**WHAT TO WORK ON:**
Present the items below as a numbered list, omitting any blank lines, covering only the part that opens with the line containing "Given: Expand the tab" and closes with the line containing "Action: [x=508, y=19]", both included.
>>
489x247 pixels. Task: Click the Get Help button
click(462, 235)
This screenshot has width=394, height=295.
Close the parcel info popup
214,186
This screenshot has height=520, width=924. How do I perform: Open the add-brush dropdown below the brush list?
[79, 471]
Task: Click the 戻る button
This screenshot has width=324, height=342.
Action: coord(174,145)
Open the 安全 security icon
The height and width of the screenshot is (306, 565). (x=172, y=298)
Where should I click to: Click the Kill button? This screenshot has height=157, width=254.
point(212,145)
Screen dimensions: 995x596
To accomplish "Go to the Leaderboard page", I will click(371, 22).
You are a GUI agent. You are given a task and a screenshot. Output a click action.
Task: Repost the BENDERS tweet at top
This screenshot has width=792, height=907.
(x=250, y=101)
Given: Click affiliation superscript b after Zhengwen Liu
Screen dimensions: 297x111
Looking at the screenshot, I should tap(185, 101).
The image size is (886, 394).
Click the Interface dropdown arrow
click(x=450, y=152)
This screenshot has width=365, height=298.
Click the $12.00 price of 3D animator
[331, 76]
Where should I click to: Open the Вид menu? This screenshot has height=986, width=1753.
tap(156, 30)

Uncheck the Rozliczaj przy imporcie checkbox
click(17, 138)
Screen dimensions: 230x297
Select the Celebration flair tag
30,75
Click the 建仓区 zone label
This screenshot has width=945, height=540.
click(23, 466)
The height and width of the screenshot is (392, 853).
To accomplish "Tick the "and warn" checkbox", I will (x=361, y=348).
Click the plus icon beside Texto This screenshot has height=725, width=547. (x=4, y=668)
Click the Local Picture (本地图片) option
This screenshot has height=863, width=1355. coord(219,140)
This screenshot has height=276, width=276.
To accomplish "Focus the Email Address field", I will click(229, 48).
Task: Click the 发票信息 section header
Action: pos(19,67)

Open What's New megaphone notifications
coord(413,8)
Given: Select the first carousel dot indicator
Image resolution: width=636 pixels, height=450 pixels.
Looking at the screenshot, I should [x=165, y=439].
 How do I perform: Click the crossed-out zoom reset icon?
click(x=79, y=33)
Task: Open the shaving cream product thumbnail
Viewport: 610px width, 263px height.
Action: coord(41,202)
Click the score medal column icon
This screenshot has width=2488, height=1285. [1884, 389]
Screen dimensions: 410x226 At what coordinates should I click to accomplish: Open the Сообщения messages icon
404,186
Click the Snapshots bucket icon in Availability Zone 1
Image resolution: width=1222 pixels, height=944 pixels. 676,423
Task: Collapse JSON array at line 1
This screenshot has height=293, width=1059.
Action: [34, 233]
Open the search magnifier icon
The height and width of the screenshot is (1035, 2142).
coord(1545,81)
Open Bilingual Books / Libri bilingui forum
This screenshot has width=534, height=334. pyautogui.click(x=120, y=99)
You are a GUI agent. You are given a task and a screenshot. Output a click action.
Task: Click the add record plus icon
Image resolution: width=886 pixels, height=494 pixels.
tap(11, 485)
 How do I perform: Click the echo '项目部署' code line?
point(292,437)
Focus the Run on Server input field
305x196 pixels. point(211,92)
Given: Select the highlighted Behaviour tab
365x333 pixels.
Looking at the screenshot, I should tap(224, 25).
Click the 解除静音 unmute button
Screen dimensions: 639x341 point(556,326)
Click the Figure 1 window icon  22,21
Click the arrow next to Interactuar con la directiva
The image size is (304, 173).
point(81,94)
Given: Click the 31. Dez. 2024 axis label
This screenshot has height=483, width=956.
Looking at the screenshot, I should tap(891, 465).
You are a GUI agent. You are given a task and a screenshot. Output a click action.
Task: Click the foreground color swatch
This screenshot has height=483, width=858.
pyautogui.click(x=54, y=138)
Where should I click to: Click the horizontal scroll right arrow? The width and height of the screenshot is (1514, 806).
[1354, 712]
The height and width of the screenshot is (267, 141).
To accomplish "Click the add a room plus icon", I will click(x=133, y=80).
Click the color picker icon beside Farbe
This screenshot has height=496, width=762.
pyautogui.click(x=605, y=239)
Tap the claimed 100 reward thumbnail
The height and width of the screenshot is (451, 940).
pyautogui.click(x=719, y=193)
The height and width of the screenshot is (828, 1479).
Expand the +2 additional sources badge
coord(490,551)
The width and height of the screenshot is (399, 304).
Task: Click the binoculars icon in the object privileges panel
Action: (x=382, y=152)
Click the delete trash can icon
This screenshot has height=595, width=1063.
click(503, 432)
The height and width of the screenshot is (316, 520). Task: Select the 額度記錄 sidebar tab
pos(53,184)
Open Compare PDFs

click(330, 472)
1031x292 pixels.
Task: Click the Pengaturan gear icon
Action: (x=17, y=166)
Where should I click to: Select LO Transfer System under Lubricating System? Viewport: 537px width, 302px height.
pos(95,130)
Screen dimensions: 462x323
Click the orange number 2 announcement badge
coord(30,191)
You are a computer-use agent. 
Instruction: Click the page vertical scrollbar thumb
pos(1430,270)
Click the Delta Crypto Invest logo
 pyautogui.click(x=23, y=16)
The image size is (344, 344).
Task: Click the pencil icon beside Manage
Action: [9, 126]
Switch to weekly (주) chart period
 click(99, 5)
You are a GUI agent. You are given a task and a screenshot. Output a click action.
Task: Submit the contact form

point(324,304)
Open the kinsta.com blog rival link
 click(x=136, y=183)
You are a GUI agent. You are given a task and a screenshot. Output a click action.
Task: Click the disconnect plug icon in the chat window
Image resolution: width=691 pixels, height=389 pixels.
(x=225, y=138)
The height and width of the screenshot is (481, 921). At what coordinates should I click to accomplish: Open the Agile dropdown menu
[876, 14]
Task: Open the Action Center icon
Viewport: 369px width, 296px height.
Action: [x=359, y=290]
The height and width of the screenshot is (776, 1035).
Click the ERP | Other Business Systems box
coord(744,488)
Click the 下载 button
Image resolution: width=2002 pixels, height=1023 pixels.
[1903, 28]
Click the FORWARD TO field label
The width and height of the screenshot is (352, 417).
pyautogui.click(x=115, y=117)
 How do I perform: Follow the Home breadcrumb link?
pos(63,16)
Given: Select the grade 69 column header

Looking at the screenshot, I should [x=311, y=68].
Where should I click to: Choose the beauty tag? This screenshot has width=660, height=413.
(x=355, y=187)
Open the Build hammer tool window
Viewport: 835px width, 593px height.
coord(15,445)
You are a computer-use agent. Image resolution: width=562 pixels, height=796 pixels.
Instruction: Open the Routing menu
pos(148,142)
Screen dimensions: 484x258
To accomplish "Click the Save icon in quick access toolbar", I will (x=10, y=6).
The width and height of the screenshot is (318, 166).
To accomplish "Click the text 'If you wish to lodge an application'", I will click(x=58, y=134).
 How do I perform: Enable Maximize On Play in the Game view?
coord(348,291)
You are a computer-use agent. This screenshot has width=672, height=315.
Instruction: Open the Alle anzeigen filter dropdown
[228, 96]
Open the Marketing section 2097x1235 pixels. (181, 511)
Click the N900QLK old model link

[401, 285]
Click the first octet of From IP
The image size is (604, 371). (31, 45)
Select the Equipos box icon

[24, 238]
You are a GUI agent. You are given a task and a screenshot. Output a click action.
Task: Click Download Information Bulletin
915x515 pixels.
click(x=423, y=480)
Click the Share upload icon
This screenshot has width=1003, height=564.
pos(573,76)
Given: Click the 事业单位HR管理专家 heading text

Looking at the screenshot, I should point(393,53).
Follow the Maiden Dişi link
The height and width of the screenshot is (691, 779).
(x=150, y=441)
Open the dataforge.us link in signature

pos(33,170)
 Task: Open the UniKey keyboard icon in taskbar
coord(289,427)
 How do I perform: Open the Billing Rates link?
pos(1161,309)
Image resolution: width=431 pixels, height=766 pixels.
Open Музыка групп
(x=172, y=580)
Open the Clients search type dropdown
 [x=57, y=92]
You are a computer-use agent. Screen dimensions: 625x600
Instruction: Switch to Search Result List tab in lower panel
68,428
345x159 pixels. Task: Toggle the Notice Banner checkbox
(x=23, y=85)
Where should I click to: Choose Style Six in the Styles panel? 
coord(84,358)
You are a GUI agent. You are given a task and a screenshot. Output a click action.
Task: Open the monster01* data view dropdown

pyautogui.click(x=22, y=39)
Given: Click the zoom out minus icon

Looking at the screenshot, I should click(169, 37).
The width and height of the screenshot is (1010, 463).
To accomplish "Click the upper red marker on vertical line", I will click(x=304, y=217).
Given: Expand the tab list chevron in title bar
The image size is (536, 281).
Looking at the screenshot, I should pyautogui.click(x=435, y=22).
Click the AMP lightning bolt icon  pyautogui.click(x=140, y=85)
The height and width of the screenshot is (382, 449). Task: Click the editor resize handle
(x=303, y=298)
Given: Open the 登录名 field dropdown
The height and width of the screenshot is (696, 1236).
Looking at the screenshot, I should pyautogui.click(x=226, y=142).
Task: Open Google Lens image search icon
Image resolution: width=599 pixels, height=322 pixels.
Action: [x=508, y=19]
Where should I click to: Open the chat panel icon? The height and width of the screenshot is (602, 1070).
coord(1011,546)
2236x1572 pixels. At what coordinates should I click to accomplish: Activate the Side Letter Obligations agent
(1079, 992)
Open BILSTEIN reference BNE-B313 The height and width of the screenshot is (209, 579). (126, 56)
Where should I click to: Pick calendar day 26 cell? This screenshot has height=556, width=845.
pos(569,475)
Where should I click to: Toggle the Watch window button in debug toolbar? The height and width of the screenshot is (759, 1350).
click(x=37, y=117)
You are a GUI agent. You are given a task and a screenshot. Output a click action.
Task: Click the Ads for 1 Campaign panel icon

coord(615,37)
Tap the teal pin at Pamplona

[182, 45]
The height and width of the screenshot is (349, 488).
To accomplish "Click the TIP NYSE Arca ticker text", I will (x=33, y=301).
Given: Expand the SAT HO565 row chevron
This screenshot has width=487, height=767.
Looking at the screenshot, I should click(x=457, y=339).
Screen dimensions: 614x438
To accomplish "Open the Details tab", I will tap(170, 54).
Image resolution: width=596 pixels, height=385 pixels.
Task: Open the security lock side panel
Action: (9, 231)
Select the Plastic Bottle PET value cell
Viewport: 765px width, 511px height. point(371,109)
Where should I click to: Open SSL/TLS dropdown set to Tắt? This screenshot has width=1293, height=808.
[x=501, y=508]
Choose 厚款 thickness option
<<
**EXERCISE OUTPUT:**
1. Given: Expand the tab list chevron in title bar
2. The image size is (536, 281).
3. Looking at the screenshot, I should pyautogui.click(x=435, y=22).
4. Click the AMP lightning bolt icon  pyautogui.click(x=140, y=85)
5. The height and width of the screenshot is (382, 449). Task: Click the editor resize handle
6. (x=303, y=298)
7. Given: Open the 登录名 field dropdown
8. The height and width of the screenshot is (696, 1236).
9. Looking at the screenshot, I should pyautogui.click(x=226, y=142).
10. Task: Open Google Lens image search icon
11. Image resolution: width=599 pixels, height=322 pixels.
12. Action: [x=508, y=19]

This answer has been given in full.